Problem to solve.
Word for word, repeat each entry that follows.

(Beginning of Data in this exercise)

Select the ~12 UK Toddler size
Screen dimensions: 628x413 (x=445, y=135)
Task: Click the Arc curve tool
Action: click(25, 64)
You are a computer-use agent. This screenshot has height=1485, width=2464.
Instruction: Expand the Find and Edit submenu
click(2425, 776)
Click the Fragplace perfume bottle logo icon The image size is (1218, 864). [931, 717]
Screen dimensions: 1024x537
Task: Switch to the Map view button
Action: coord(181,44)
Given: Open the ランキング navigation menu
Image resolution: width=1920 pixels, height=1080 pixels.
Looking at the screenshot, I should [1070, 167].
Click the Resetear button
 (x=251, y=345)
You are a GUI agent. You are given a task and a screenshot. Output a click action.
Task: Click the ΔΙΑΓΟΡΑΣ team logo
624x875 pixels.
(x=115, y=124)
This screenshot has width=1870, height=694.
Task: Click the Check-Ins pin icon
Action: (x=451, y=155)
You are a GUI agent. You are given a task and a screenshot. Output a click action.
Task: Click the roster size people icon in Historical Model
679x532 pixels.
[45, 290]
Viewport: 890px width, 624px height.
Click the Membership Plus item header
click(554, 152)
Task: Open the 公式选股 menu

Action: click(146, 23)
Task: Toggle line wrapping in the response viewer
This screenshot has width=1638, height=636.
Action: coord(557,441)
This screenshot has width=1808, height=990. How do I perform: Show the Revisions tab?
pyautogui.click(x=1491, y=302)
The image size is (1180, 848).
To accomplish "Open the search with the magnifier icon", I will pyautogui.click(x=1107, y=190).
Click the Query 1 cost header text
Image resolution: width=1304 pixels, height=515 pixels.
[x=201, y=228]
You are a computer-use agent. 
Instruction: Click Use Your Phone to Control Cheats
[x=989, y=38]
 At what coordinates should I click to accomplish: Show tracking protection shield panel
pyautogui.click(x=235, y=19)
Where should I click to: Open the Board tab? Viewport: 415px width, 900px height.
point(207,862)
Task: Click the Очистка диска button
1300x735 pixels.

(End of Data in this exercise)

Reply to the task.
Select the ~12 UK Toddler size
Screen dimensions: 628x413 (x=445, y=135)
Task: Click the Arc curve tool
Action: click(25, 64)
You are a computer-use agent. This screenshot has height=1485, width=2464.
Instruction: Expand the Find and Edit submenu
click(2425, 776)
Click the Fragplace perfume bottle logo icon The image size is (1218, 864). [931, 717]
Screen dimensions: 1024x537
Task: Switch to the Map view button
Action: coord(181,44)
Given: Open the ランキング navigation menu
Image resolution: width=1920 pixels, height=1080 pixels.
Looking at the screenshot, I should [1070, 167].
Click the Resetear button
 (x=251, y=345)
You are a GUI agent. You are given a task and a screenshot. Output a click action.
Task: Click the ΔΙΑΓΟΡΑΣ team logo
624x875 pixels.
(x=115, y=124)
This screenshot has width=1870, height=694.
Task: Click the Check-Ins pin icon
Action: (x=451, y=155)
You are a GUI agent. You are given a task and a screenshot. Output a click action.
Task: Click the roster size people icon in Historical Model
679x532 pixels.
[45, 290]
Viewport: 890px width, 624px height.
Click the Membership Plus item header
click(554, 152)
Task: Open the 公式选股 menu

Action: click(146, 23)
Task: Toggle line wrapping in the response viewer
This screenshot has width=1638, height=636.
Action: coord(557,441)
This screenshot has width=1808, height=990. How do I perform: Show the Revisions tab?
pyautogui.click(x=1491, y=302)
The image size is (1180, 848).
To accomplish "Open the search with the magnifier icon", I will pyautogui.click(x=1107, y=190).
Click the Query 1 cost header text
Image resolution: width=1304 pixels, height=515 pixels.
[x=201, y=228]
You are a computer-use agent. 
Instruction: Click Use Your Phone to Control Cheats
[x=989, y=38]
 At what coordinates should I click to accomplish: Show tracking protection shield panel
pyautogui.click(x=235, y=19)
Where should I click to: Open the Board tab? Viewport: 415px width, 900px height.
point(207,862)
Task: Click the Очистка диска button
1300x735 pixels.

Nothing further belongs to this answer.